WORKING DATA: Begin

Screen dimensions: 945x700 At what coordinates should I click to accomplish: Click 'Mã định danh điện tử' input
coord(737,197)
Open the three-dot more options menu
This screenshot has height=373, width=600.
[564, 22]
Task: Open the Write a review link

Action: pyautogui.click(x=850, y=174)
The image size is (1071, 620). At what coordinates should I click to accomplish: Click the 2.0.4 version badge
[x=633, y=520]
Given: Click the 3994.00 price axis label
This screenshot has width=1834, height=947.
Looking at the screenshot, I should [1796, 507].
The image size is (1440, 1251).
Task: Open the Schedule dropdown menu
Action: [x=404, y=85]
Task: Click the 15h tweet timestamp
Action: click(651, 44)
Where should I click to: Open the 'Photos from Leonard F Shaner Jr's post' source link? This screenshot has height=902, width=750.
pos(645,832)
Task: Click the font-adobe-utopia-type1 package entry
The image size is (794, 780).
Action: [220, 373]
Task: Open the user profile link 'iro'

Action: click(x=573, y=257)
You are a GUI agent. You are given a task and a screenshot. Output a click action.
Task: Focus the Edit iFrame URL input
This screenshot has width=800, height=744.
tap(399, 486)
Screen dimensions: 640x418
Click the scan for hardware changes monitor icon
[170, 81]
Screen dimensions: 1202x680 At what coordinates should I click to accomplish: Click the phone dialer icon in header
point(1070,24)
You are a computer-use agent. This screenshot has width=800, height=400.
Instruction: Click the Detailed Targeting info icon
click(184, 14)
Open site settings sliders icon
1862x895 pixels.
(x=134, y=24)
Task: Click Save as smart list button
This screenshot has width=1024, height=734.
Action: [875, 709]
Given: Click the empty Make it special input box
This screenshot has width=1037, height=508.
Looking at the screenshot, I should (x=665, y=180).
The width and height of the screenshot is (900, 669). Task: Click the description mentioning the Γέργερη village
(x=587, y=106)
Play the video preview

WORKING DATA: End

Every line above that holds the word "agent" needs to be copied.

You are a GUI agent. You are given a task and a screenshot. Output a click action.
You are a computer-use agent. This screenshot has width=800, height=400.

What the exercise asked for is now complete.